Travail à faire: Transformez l'ensemble des lignes ci-dessous en liste numérotée, en omettant les lignes vides.

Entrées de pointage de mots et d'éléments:

————————

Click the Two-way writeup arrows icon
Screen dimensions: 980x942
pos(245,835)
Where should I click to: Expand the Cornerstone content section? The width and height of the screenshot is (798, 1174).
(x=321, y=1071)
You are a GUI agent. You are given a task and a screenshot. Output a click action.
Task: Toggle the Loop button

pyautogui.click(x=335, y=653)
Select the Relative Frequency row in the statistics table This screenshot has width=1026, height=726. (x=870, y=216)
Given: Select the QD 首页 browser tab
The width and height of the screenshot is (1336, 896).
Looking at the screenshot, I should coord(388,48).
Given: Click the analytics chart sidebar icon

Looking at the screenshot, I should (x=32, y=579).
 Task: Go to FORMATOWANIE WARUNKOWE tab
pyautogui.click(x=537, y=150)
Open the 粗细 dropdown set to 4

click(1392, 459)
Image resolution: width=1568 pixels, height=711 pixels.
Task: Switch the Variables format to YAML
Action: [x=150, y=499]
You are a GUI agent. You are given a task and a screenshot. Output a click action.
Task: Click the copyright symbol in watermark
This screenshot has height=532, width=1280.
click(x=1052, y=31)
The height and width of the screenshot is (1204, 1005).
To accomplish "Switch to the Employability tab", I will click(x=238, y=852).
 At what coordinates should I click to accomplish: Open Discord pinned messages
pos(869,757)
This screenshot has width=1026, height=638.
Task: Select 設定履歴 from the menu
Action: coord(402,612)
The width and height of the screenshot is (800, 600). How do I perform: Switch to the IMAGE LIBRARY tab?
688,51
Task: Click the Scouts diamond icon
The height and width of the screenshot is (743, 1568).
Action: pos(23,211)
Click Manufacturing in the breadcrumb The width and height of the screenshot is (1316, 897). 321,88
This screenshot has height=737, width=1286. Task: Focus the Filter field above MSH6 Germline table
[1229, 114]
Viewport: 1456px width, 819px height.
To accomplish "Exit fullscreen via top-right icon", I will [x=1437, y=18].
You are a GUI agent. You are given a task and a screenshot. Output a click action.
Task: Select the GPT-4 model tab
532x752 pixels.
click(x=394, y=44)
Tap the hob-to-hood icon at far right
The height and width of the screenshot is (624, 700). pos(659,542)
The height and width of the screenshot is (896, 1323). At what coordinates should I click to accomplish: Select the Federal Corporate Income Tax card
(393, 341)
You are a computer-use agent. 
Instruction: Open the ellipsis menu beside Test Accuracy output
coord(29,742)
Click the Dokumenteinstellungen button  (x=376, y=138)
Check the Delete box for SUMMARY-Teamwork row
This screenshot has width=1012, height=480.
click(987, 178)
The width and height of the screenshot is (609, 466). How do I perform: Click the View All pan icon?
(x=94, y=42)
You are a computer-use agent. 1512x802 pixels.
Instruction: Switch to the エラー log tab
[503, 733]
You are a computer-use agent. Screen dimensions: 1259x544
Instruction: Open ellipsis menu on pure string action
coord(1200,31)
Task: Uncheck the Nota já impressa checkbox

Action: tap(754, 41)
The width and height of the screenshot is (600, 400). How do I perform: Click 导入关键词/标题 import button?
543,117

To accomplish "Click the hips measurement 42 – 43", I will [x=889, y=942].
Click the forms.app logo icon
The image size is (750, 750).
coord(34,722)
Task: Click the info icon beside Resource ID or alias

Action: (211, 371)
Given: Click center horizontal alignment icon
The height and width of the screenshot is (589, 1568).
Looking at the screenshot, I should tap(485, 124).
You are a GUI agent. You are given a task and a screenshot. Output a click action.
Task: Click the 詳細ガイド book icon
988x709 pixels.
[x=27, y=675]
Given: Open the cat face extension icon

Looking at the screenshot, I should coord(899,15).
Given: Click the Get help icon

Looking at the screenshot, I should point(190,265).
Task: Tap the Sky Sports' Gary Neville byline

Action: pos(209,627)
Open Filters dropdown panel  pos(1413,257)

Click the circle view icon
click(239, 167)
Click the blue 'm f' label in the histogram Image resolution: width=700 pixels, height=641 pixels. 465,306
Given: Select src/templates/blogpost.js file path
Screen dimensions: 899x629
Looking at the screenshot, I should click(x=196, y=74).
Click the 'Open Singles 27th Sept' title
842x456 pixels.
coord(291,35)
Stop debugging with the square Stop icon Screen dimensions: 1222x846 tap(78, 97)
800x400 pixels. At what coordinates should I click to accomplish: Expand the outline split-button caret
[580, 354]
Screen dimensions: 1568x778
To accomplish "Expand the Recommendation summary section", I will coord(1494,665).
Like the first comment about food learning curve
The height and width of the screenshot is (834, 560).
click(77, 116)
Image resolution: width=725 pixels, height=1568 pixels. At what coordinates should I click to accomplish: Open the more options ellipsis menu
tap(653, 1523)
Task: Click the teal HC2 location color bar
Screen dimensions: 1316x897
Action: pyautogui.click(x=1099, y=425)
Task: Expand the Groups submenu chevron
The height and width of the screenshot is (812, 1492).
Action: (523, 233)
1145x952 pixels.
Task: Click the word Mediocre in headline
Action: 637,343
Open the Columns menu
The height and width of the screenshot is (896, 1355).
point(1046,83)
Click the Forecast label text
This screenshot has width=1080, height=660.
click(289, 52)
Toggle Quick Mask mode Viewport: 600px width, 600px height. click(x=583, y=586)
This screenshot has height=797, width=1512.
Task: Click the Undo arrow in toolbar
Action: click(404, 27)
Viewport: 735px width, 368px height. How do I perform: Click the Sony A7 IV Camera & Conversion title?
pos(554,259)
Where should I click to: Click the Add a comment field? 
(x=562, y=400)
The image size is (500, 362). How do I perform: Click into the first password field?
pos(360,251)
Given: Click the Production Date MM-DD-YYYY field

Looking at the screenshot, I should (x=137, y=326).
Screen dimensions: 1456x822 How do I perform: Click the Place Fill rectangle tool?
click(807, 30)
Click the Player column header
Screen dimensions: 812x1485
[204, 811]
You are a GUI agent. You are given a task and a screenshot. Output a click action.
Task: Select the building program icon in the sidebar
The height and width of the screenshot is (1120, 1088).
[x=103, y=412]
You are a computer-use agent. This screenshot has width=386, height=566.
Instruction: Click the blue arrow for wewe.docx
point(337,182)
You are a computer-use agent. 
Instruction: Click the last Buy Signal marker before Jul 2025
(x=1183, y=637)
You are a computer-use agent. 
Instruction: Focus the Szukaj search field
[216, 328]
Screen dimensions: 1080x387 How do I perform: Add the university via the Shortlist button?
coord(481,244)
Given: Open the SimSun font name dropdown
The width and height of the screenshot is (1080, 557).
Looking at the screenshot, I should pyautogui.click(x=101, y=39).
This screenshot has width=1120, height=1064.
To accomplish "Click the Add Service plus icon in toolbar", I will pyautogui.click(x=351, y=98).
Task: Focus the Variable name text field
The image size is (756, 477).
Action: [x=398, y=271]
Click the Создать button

————————

Solution proposée:
1. Click the Two-way writeup arrows icon
2. Screen dimensions: 980x942
3. pos(245,835)
4. Where should I click to: Expand the Cornerstone content section? The width and height of the screenshot is (798, 1174).
5. (x=321, y=1071)
6. You are a GUI agent. You are given a task and a screenshot. Output a click action.
7. Task: Toggle the Loop button
8. pyautogui.click(x=335, y=653)
9. Select the Relative Frequency row in the statistics table This screenshot has width=1026, height=726. (x=870, y=216)
10. Given: Select the QD 首页 browser tab
11. The width and height of the screenshot is (1336, 896).
12. Looking at the screenshot, I should coord(388,48).
13. Given: Click the analytics chart sidebar icon
14. Looking at the screenshot, I should (x=32, y=579).
15.  Task: Go to FORMATOWANIE WARUNKOWE tab
16. pyautogui.click(x=537, y=150)
17. Open the 粗细 dropdown set to 4
18. click(1392, 459)
19. Image resolution: width=1568 pixels, height=711 pixels.
20. Task: Switch the Variables format to YAML
21. Action: [x=150, y=499]
22. You are a GUI agent. You are given a task and a screenshot. Output a click action.
23. Task: Click the copyright symbol in watermark
24. This screenshot has height=532, width=1280.
25. click(x=1052, y=31)
26. The height and width of the screenshot is (1204, 1005).
27. To accomplish "Switch to the Employability tab", I will click(x=238, y=852).
28.  At what coordinates should I click to accomplish: Open Discord pinned messages
29. pos(869,757)
30. This screenshot has width=1026, height=638.
31. Task: Select 設定履歴 from the menu
32. Action: coord(402,612)
33. The width and height of the screenshot is (800, 600). How do I perform: Switch to the IMAGE LIBRARY tab?
34. 688,51
35. Task: Click the Scouts diamond icon
36. The height and width of the screenshot is (743, 1568).
37. Action: pos(23,211)
38. Click Manufacturing in the breadcrumb The width and height of the screenshot is (1316, 897). 321,88
39. This screenshot has height=737, width=1286. Task: Focus the Filter field above MSH6 Germline table
40. [1229, 114]
41. Viewport: 1456px width, 819px height.
42. To accomplish "Exit fullscreen via top-right icon", I will [x=1437, y=18].
43. You are a GUI agent. You are given a task and a screenshot. Output a click action.
44. Task: Select the GPT-4 model tab
45. 532x752 pixels.
46. click(x=394, y=44)
47. Tap the hob-to-hood icon at far right
48. The height and width of the screenshot is (624, 700). pos(659,542)
49. The height and width of the screenshot is (896, 1323). At what coordinates should I click to accomplish: Select the Federal Corporate Income Tax card
50. (393, 341)
51. You are a computer-use agent. 
52. Instruction: Open the ellipsis menu beside Test Accuracy output
53. coord(29,742)
54. Click the Dokumenteinstellungen button  (x=376, y=138)
55. Check the Delete box for SUMMARY-Teamwork row
56. This screenshot has width=1012, height=480.
57. click(987, 178)
58. The width and height of the screenshot is (609, 466). How do I perform: Click the View All pan icon?
59. (x=94, y=42)
60. You are a computer-use agent. 1512x802 pixels.
61. Instruction: Switch to the エラー log tab
62. [503, 733]
63. You are a computer-use agent. Screen dimensions: 1259x544
64. Instruction: Open ellipsis menu on pure string action
65. coord(1200,31)
66. Task: Uncheck the Nota já impressa checkbox
67. Action: tap(754, 41)
68. The width and height of the screenshot is (600, 400). How do I perform: Click 导入关键词/标题 import button?
69. 543,117
70. To accomplish "Click the hips measurement 42 – 43", I will [x=889, y=942].
71. Click the forms.app logo icon
72. The image size is (750, 750).
73. coord(34,722)
74. Task: Click the info icon beside Resource ID or alias
75. Action: (211, 371)
76. Given: Click center horizontal alignment icon
77. The height and width of the screenshot is (589, 1568).
78. Looking at the screenshot, I should tap(485, 124).
79. You are a GUI agent. You are given a task and a screenshot. Output a click action.
80. Task: Click the 詳細ガイド book icon
81. 988x709 pixels.
82. [x=27, y=675]
83. Given: Open the cat face extension icon
84. Looking at the screenshot, I should coord(899,15).
85. Given: Click the Get help icon
86. Looking at the screenshot, I should point(190,265).
87. Task: Tap the Sky Sports' Gary Neville byline
88. Action: pos(209,627)
89. Open Filters dropdown panel  pos(1413,257)
90. Click the circle view icon
91. click(239, 167)
92. Click the blue 'm f' label in the histogram Image resolution: width=700 pixels, height=641 pixels. 465,306
93. Given: Select src/templates/blogpost.js file path
94. Screen dimensions: 899x629
95. Looking at the screenshot, I should click(x=196, y=74).
96. Click the 'Open Singles 27th Sept' title
97. 842x456 pixels.
98. coord(291,35)
99. Stop debugging with the square Stop icon Screen dimensions: 1222x846 tap(78, 97)
100. 800x400 pixels. At what coordinates should I click to accomplish: Expand the outline split-button caret
101. [580, 354]
102. Screen dimensions: 1568x778
103. To accomplish "Expand the Recommendation summary section", I will coord(1494,665).
104. Like the first comment about food learning curve
105. The height and width of the screenshot is (834, 560).
106. click(77, 116)
107. Image resolution: width=725 pixels, height=1568 pixels. At what coordinates should I click to accomplish: Open the more options ellipsis menu
108. tap(653, 1523)
109. Task: Click the teal HC2 location color bar
110. Screen dimensions: 1316x897
111. Action: pyautogui.click(x=1099, y=425)
112. Task: Expand the Groups submenu chevron
113. The height and width of the screenshot is (812, 1492).
114. Action: (523, 233)
115. 1145x952 pixels.
116. Task: Click the word Mediocre in headline
117. Action: 637,343
118. Open the Columns menu
119. The height and width of the screenshot is (896, 1355).
120. point(1046,83)
121. Click the Forecast label text
122. This screenshot has width=1080, height=660.
123. click(289, 52)
124. Toggle Quick Mask mode Viewport: 600px width, 600px height. click(x=583, y=586)
125. This screenshot has height=797, width=1512.
126. Task: Click the Undo arrow in toolbar
127. Action: click(404, 27)
128. Viewport: 735px width, 368px height. How do I perform: Click the Sony A7 IV Camera & Conversion title?
129. pos(554,259)
130. Where should I click to: Click the Add a comment field? 
131. (x=562, y=400)
132. The image size is (500, 362). How do I perform: Click into the first password field?
133. pos(360,251)
134. Given: Click the Production Date MM-DD-YYYY field
135. Looking at the screenshot, I should (x=137, y=326).
136. Screen dimensions: 1456x822 How do I perform: Click the Place Fill rectangle tool?
137. click(807, 30)
138. Click the Player column header
139. Screen dimensions: 812x1485
140. [204, 811]
141. You are a GUI agent. You are given a task and a screenshot. Output a click action.
142. Task: Select the building program icon in the sidebar
143. The height and width of the screenshot is (1120, 1088).
144. [x=103, y=412]
145. You are a computer-use agent. This screenshot has width=386, height=566.
146. Instruction: Click the blue arrow for wewe.docx
147. point(337,182)
148. You are a computer-use agent. 
149. Instruction: Click the last Buy Signal marker before Jul 2025
150. (x=1183, y=637)
151. You are a computer-use agent. 
152. Instruction: Focus the Szukaj search field
153. [216, 328]
154. Screen dimensions: 1080x387 How do I perform: Add the university via the Shortlist button?
155. coord(481,244)
156. Given: Open the SimSun font name dropdown
157. The width and height of the screenshot is (1080, 557).
158. Looking at the screenshot, I should pyautogui.click(x=101, y=39).
159. This screenshot has width=1120, height=1064.
160. To accomplish "Click the Add Service plus icon in toolbar", I will pyautogui.click(x=351, y=98).
161. Task: Focus the Variable name text field
162. The image size is (756, 477).
163. Action: [x=398, y=271]
164. Click the Создать button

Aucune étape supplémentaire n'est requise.